MalcolmReynolds wrote:People have been having this issue for over a year now? Nissan at one point has told some owners engineers have looked at this and a fix is coming... And here we sit with no fix and dead batteries.
I would like to know what recourse owners who have had the upgrade and have dead batteries can get in forcing the dealer IE Nissan into replacing the batteries and plugging up their service bay with the car constantly being towed in to address a dead car. I mean sure you can keep the car on a maintainer, and do battery disconnects and fuse pulls and keep on going.... but I wonder if Nissan would jump into action once it starts costing them money. Right now it just costs us money so Nissan could care less. It is pathetic.
I am glad I held off on the upgrade thanks to the good people here telling us of these issues. But I still find it maddening we are so far along this path and Nissan has not made customers whole. That just is not acceptable to push out a customer paid for upgrade that damages car batteries and creates problems with the functionality as designed into the car. This is really sad.

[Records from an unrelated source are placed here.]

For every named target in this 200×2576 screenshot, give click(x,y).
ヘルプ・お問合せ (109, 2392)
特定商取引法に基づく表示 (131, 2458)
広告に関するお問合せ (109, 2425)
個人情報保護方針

Your denying yourself the advantages of a functioning TCU, because of the possibility of a problem. Yes, there are those with TCU issues, but not everyone has been negatively affected. It may cost me a little time, but it has not cost me any more money that would be expected. I upgraded the TCU, when they first became available, in January 2017. I replaced the original battery (almost 5 years old) in September 2017 with an AGM battery. The need for fuse pulls has greatly decreased since then. When the TCU stops responding, I just do a 30-second fuse pull, and then all is good for another month or two. Yes, it is an inconvenience, but not as much as it would be not having remote access to the car.